It was certainly a comfort to see the level of analytical capability that is being directed towards understanding the challenges that we face. That said, there are some insights that are hinted at in the data, but which need to be properly understood. The correlation between investment in traffic policing and casualty numbers is little understood, the reality of the safety in numbers argument for cyclists or motorcyclists raises questions, the data quality gap that exists between hospital data and police records is revealing; how can we raise the data quality that will serve delivery for the next 20 years?
EuroRAP and its sister projects have worked on exceedingly thorough algorithms for cross-comparison of strategic roads, but do the resulting metrics really show us how infrastructure investment delivers casualty reduction? Is the methodology sensitive enough for certain sorts of roads (especially those in more rural communities) and is the data more likely to demonstrate efficacy of enforcement than a rate of return on capital projects? That said, the assertion that smart maintenance of strategic roads could reduce road deaths by around 2,000 is certainly something that should not be ignored.

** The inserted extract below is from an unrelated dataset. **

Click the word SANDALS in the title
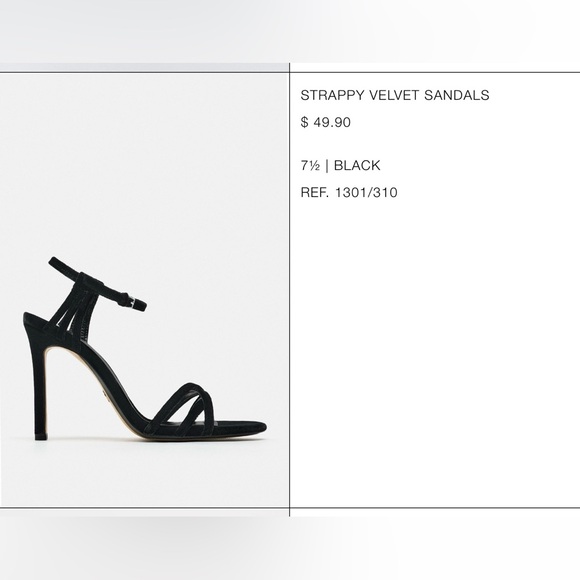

Inevitably, the discussion therefore moves to mechanisms for delivery with the changing technology landscape a key part of the context. The role of social media in engaging with a disparate target audience was discussed with the need for police forces to be courageous in using sometimes contentious messages to reach and connect. Partnership was another theme that came through strongly, with a clear role for multi-sectoral collaboration to deliver the most effective measures. Clearly one area where technology can create impact is on speed management with intelligent speed adaptation identified as having the potential to deliver a 20% reduction in fatalities across Europe. Enforcement has a role to play, but the long view remains that driverless technology is the development most likely to make the big strides towards zero.